Here's a picture of my settings page, so you can see how I inserted my contact info:


----------



## thomashton (Oct 28, 2008)

HA HA! I now have your phone number Leslie!

Expect at least a full day's worth of post-Halloween 'trick' prank calls coming your way!


----------



## Suzanne (Nov 3, 2008)

That is absolutely amazing! I'm thrilled that you got it back!


----------



## Leslie (Apr 7, 2008)

thomashton said:


> HA HA! I now have your phone number Leslie!
> 
> Expect at least a full day's worth of post-Halloween 'trick' prank calls coming your way!


You know, I thought about blanking that out, but I figured...I'm among friends here. Call away!

L


----------



## Sailor (Nov 1, 2008)

I too thought this would be for a scary book...turned out it was a scary story. OMGoodness, I am so glad you got kindle back. Amazing story, and so glad DHL didn't have Kindle on his Christmas 'want list'.


----------



## tessa (Nov 1, 2008)

sailor said:


> I too thought this would be for a scary book...turned out it was a scary story. OMGoodness, I am so glad you got kindle back. Amazing story, and so glad DHL didn't have Kindle on his Christmas 'want list'.

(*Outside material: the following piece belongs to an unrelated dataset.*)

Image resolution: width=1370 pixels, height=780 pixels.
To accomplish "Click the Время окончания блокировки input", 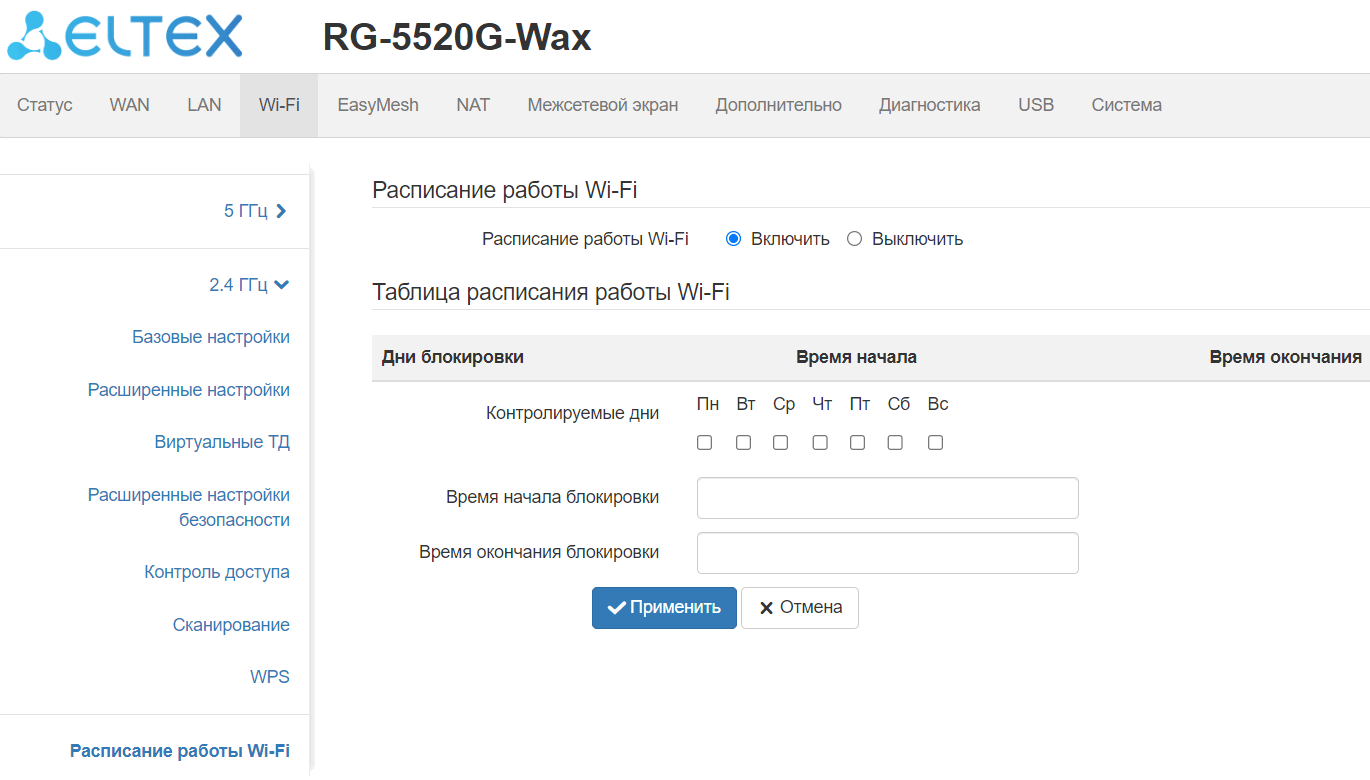I will tap(887, 553).
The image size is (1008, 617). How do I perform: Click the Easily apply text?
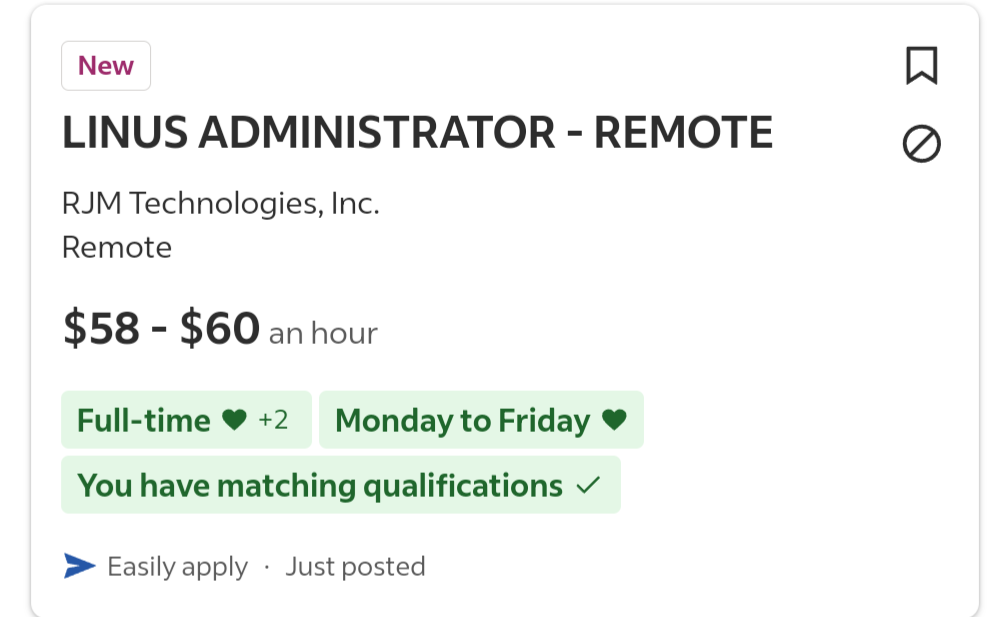(x=177, y=567)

speaking to leslie trying to learn how to do this


----------



## Kirstin (Oct 29, 2008)

tessa said:


> speaking to leslie trying to learn how to do this


Welcome Tessa! (I noticed that was your very first post)


----------



## Leslie (Apr 7, 2008)

tessa said:


> speaking to leslie trying to learn how to do this


Kindle hotline saves the day!

L


----------



## tessa (Nov 1, 2008)

Kirstin said:


> Welcome Tessa! (I noticed that was your very first post)


Kirstin
This is my first time on a forum. Thanks to Leslie for her help I can't believe I really called her.

I've had my kindle since May 
and I live on Long Island


----------



## Khabita (Oct 28, 2008)

Wow! What an amazing story! I am so glad your Kindle came back to you, safe and sound.


----------



## Leslie (Apr 7, 2008)

Tessa,

Here's the reply button that you can use...then you won't quote every message you reply to (unless you want to). See if you can find it on your screen.


----------



## Susan B (Oct 27, 2008)

Like Leslie I have my phone number on my both my Kindle and my husband's Kindle. I also added "generous reward". That may just help if the worst happens.


----------



## tessa (Nov 1, 2008)

Leslie said:


> Tessa,
> 
> Here's the reply button that you can use...then you won't quote every message you reply to (unless you want to). See if you can find it on your screen.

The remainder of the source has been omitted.